You are viewing a plain text version of this content. The canonical link for it is here.
Posted to issues@spark.apache.org by "Nattavut Sutyanyong (JIRA)" <ji...@apache.org> on 2016/11/24 20:58:58 UTC

[jira] [Commented] (SPARK-18582) Whitelist LogicalPlan operators allowed in correlated subqueries

    [ https://issues.apache.org/jira/browse/SPARK-18582?page=com.atlassian.jira.plugin.system.issuetabpanels:comment-tabpanel&focusedCommentId=15694202#comment-15694202 ] 

Nattavut Sutyanyong commented on SPARK-18582:
---------------------------------------------

[~hvanhovell] has broken down the whitelist further to:

# {{LeafNode}} s should not be a problem.

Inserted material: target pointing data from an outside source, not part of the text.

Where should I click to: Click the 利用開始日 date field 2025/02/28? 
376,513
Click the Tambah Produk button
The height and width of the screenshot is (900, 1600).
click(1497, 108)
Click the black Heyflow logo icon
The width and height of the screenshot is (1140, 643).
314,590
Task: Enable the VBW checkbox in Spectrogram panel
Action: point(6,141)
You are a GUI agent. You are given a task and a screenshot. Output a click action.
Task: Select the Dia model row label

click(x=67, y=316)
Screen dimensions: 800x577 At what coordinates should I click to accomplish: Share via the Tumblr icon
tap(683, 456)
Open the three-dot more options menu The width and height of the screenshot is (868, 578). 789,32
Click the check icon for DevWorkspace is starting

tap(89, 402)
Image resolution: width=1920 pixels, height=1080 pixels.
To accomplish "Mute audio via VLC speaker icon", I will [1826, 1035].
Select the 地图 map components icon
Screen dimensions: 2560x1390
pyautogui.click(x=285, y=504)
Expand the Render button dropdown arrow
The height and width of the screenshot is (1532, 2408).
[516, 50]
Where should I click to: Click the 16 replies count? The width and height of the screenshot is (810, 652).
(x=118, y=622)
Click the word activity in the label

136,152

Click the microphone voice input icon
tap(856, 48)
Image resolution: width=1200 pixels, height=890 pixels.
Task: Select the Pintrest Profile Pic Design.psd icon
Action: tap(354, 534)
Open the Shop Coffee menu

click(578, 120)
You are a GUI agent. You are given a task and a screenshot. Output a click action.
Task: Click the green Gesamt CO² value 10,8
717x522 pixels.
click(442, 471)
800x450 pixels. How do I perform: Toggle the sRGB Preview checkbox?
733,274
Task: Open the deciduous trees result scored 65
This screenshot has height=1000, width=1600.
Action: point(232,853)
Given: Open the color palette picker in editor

We don't need to explicitly handle them
# We should allow the following {{UnaryNode}}: {{Project}}, {{Filter}}, {{Aggregate}}, {{SubqueryAlias}}, {{Distinct}}, {{Generate}} (only when {{join=true}}), {{BroadcastHint}}, {{Sort}}, {{Repartition}} & {{RedistributeData}} (parent of {{SortPartitions}} and {{RepartitionByExpression}}). We need to find out what other systems allow for {{Window}}.
# The only {{BinaryNode}} we should allow is {{Join}} with special cases for {{Left/Right/Full}}. We should also make sure that the {{LeftAnti}} and {{LeftSemi}} are handled properly.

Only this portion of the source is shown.